The electric car is not popular today. The early adopters have all bought theirs so now the car giants are having to persuade ‘normal punters’ of the merits of going electric. And they are having none of it.
There is a rather fundamental drawback with the electric car. It simply doesn’t do what you want a car to do. It doesn’t get you from A to B reliably if you are on a long journey. And you have no idea whether you will be able to fill it up. Put it together and it’s referred to as ‘range anxiety’. And it’s very real.
Electric is fine and dandy for the short local journey, but should you decide to head off for the hills, forget it. And hence demand has dried up. Tesla is making 14,000 workers redundant. In March, German sales of electric cars collapsed by 30%. You can’t give a second-hand electric car away in the U.K.
Politicians have been dreaming of vote-winning green agendas and utopian engineering and energy switches. Dreams of course, don’t need to be real. They don’t need to accommodate the needs of the consumer, the practicalities of installing colossal new infrastructure and the small matter of where all this electricity is coming from. Coal?
Flipping transportation from fossil fuels directly to electric is not like flipping a light switch. The very notion is barmy, which is why the USA predicts electric car take up by 2050 in the USA will only be 20%. In Europe, our idealists are heading towards 100%.
Ratcliffe outlines his preferred transitional design of an electric vehicle with range extender (REX): “You can charge it in the normal manner.
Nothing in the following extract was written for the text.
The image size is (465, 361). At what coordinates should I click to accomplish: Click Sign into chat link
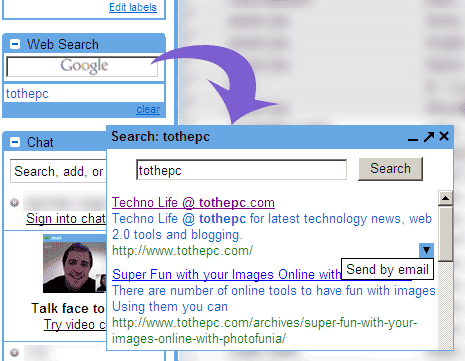pos(66,219)
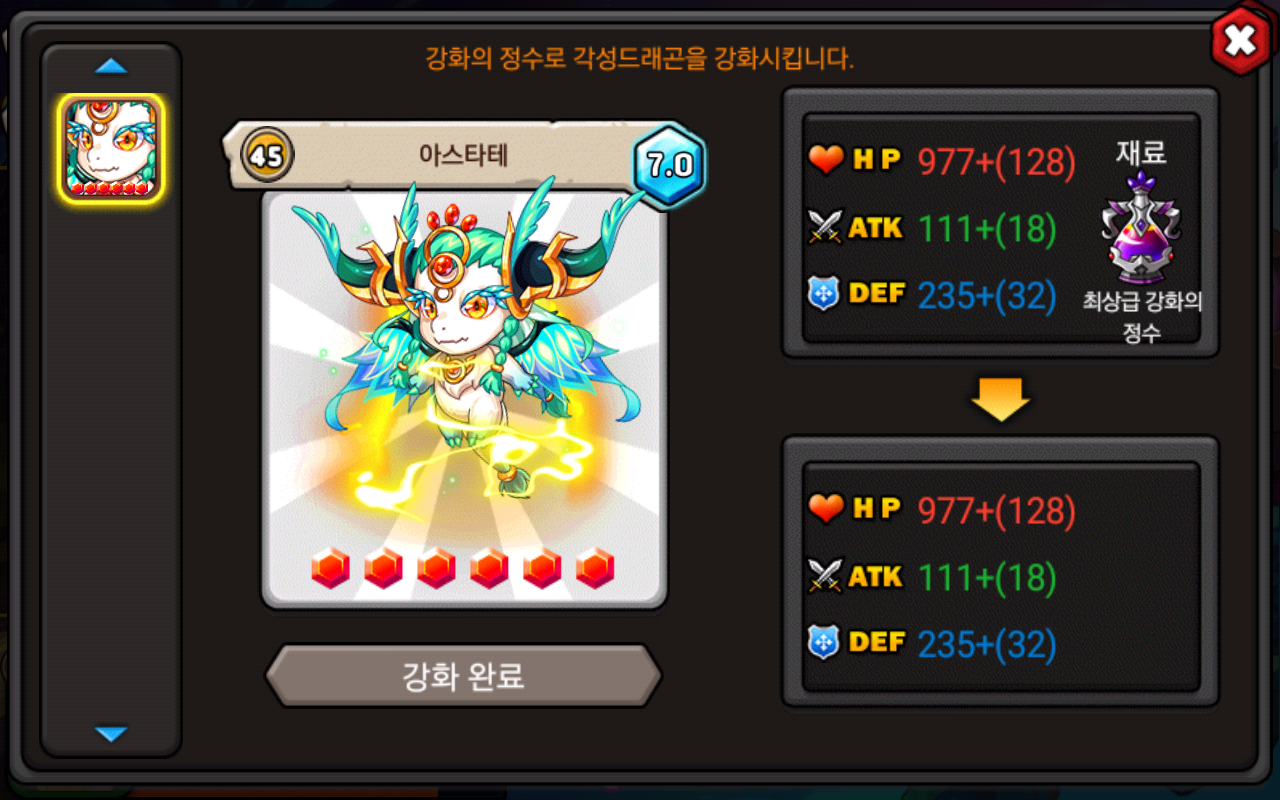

However, tucked away under the bonnet is a small engine and a generator. The engine powers the generator, when requested, which in turn charges the battery. The engine is not connected to the pedal, so is simple, efficient and reliable.”
“Why would you ever buy a fully electric car when you have this option of an electric vehicle with a range extender and complete absence of range anxiety?” he asks.

Worth reading in full.
In the same newspaper, Matthew Lynn says “the electric car carnage has only just begun”: “Ford has just confirmed what has long been feared: that the latest quotas are punitive for U.K. consumers and a gift to China.”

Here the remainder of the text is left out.